Carlos Alberto Barbosa realizou o documentário “Tabanka ka ta kaba” que tem levado a tabanca a vários festivais internacionais. O realizador trabalha no Instituto do Património Cultural de Cabo Verde que quer ver a tabanca classificada pela UNESCO como Património Imaterial da Humanidade. Requisitos não faltam, argumenta Carlos Alberto Barbosa, começando por apontar que a tabanca já foi reconhecida como património nacional e que “traz consigo toda a história da génese do cabo-verdiano”, com rituais e rezas que são “uma mescla de Europa com África”.
João Pedro de Carvalho, presidente da Tabanca da Achada de Santo António, na Praia, abriu-nos a capela da comunidade, decorada como búzios e tambores, mas sem o santo padroeiro que foi levado para a casa de um membro da tabanca que morreu recentemente.

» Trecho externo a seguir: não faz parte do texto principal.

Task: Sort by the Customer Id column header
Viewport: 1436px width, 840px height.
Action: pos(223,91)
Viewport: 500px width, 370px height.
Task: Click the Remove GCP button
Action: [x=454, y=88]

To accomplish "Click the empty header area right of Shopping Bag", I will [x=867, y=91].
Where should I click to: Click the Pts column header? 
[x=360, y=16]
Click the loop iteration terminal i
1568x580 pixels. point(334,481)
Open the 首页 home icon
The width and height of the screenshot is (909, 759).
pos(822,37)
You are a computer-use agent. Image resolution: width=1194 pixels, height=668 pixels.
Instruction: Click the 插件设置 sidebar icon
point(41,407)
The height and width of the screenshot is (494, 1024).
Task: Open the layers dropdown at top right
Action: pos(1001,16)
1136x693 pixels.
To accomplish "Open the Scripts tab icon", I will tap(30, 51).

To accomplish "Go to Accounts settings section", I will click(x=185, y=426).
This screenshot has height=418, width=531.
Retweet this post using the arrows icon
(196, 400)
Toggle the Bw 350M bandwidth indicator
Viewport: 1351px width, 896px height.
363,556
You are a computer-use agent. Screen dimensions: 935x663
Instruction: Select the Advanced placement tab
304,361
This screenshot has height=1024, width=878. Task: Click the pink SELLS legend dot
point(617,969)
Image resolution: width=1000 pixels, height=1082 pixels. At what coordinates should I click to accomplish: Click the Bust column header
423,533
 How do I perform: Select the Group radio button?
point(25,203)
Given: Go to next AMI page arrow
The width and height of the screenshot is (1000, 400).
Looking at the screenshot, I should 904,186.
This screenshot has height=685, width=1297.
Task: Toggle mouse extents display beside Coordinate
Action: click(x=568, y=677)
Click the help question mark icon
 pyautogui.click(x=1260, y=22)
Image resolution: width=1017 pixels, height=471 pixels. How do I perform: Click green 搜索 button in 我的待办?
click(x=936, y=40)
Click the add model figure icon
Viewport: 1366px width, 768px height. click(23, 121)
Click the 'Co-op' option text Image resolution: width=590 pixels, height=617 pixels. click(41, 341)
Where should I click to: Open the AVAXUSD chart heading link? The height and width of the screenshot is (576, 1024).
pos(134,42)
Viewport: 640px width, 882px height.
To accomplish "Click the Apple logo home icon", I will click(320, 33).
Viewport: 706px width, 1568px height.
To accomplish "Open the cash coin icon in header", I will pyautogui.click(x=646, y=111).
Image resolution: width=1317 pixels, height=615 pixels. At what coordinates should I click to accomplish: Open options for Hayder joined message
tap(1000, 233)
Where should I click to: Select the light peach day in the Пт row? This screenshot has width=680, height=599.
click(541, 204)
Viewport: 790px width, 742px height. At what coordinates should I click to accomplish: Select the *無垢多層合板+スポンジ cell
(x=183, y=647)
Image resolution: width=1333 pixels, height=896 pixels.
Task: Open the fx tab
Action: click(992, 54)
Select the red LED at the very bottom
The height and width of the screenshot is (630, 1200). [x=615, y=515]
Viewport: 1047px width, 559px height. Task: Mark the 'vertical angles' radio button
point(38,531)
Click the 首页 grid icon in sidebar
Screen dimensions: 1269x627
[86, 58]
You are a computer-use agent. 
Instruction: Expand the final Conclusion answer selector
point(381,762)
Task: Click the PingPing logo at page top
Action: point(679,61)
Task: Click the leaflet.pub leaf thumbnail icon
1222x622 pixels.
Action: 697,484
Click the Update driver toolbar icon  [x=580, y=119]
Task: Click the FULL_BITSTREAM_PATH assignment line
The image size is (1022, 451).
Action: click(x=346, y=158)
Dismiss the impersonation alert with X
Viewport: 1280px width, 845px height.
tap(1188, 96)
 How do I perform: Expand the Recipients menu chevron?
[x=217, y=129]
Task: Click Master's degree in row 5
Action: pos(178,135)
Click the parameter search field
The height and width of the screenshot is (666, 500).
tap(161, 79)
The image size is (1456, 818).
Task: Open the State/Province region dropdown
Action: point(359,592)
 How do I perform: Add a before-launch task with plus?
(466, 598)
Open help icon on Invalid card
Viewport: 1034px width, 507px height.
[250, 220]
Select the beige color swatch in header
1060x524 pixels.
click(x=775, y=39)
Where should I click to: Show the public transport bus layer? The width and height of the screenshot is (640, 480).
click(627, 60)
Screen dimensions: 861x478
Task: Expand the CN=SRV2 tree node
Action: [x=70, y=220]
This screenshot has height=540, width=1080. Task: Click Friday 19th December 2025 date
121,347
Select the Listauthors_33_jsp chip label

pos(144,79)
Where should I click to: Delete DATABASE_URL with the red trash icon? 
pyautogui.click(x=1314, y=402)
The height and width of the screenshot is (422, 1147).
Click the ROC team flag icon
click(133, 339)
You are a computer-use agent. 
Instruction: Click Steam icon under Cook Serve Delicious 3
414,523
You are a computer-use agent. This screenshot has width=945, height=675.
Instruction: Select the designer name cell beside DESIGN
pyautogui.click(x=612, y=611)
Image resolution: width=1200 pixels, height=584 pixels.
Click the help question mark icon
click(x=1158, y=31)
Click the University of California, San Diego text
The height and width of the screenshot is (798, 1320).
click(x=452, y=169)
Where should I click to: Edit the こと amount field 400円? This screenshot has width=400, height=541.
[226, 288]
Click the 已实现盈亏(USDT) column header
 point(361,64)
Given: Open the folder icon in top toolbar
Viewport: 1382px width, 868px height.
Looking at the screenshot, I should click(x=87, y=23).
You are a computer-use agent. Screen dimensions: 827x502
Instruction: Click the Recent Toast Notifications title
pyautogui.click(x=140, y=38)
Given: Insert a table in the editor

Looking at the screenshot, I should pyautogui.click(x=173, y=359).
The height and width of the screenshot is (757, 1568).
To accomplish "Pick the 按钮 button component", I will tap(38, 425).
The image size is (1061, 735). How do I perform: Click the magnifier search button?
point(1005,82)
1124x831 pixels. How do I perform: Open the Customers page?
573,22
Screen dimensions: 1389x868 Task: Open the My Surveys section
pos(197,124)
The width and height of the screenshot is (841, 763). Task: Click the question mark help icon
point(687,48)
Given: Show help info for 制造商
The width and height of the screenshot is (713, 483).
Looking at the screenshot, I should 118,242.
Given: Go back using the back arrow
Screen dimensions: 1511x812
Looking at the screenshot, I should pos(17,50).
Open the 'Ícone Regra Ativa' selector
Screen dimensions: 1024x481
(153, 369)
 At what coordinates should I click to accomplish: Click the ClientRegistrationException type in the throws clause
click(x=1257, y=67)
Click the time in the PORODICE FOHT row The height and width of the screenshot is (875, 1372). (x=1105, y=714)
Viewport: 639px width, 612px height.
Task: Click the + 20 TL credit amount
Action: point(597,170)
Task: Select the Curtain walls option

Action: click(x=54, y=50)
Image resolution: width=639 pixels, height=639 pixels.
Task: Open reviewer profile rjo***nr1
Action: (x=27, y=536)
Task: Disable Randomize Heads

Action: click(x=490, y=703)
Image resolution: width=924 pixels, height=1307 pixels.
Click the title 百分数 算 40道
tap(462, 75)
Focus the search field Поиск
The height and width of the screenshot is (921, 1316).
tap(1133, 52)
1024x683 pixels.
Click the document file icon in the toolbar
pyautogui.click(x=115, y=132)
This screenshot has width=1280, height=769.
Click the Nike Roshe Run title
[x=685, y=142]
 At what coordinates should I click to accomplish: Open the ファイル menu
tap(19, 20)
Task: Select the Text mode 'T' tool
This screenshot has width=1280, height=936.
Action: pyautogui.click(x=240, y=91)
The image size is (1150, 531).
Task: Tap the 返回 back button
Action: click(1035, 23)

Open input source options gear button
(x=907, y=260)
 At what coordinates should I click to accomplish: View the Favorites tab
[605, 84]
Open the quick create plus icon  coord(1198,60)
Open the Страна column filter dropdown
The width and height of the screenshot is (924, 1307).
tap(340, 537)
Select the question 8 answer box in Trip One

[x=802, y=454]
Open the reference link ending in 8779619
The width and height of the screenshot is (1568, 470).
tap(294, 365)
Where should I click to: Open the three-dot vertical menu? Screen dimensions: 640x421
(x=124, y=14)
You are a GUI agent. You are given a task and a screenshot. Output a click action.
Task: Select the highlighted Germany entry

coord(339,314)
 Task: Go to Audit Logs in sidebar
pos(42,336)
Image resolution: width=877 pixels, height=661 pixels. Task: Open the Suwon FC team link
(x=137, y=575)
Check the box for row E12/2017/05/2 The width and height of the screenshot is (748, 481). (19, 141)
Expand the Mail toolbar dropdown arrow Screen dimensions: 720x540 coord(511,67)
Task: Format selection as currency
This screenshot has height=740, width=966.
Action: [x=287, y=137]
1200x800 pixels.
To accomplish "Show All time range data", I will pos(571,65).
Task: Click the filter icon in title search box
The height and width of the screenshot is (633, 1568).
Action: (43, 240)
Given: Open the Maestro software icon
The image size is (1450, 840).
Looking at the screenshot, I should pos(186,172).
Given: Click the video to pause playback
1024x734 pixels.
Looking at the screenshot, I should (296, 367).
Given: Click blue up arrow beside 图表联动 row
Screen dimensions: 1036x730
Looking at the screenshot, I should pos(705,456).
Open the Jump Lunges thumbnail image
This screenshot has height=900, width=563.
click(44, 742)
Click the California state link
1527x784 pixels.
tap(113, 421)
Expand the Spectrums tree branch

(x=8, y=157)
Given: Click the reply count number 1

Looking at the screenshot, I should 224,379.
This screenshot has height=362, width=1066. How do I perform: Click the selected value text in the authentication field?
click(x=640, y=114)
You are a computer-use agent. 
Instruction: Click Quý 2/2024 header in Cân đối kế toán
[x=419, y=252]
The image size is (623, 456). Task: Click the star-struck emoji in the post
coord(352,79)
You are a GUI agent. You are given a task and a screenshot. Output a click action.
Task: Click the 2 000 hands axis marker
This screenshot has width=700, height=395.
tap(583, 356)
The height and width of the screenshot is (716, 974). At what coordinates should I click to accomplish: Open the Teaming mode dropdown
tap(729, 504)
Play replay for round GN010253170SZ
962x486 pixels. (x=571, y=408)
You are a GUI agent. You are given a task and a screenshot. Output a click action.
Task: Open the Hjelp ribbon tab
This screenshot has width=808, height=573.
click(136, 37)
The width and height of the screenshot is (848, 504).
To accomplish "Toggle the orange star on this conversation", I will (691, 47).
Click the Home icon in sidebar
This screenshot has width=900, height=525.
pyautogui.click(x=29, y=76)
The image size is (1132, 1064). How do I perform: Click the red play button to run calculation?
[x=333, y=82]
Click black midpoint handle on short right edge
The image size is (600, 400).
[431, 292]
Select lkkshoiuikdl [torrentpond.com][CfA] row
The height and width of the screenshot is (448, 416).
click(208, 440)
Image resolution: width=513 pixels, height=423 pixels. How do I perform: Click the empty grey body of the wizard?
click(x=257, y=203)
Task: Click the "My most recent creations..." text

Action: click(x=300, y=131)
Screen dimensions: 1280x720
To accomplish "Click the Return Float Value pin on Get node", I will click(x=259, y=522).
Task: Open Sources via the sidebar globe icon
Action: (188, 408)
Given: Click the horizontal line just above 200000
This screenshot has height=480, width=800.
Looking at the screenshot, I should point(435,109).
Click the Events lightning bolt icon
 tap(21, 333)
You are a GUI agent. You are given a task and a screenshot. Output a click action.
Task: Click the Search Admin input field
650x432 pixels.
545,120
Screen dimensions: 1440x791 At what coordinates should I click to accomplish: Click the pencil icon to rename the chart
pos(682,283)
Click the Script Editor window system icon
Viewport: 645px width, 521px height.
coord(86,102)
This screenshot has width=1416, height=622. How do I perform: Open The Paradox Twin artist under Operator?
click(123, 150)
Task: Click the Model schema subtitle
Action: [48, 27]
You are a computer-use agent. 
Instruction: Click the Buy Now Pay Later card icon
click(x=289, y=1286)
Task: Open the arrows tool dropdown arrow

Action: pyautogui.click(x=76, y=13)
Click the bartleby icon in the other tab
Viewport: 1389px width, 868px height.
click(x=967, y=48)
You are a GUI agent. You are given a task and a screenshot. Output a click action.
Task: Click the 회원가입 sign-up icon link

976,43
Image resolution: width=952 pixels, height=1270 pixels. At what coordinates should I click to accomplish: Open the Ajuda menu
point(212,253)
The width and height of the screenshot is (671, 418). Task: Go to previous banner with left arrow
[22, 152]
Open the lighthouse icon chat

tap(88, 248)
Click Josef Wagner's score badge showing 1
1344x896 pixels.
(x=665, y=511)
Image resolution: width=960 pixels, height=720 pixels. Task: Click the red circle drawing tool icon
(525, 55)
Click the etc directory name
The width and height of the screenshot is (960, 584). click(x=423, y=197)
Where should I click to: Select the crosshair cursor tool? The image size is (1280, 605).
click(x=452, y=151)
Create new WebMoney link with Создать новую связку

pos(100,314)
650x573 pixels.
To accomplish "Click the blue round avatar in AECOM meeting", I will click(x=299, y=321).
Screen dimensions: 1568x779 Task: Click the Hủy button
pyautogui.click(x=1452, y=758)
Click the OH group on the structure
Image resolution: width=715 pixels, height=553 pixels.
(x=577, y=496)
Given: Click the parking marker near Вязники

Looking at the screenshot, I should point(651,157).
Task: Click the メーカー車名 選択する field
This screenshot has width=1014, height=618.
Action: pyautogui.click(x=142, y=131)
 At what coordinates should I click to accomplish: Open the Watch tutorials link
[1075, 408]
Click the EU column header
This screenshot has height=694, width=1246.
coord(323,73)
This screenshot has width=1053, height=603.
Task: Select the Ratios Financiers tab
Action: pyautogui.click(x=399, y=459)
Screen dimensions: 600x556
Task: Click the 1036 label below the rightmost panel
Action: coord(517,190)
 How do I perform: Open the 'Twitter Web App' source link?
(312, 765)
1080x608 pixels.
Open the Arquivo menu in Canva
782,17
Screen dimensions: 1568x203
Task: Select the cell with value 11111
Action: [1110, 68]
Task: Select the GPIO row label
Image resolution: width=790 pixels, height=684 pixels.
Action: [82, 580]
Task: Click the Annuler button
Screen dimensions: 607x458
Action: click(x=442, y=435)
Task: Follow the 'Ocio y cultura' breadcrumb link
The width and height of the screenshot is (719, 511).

Na Tabanca da Achada de Santo António todos falam em “brincar à tabanca”, mas a brincadeira está a ficar cada vez mais séria perante a possibilidade de ser reconhecida pela UNESCO. Dentro de portas, a tabanca já foi reconhecida como património imaterial. O próximo passo é obter o reconhecimento mundial, ainda que o impacto económico da pandemia de covid-19 tenha suspendido, este ano, o projecto de candidatura à Unesco por falta de verbas.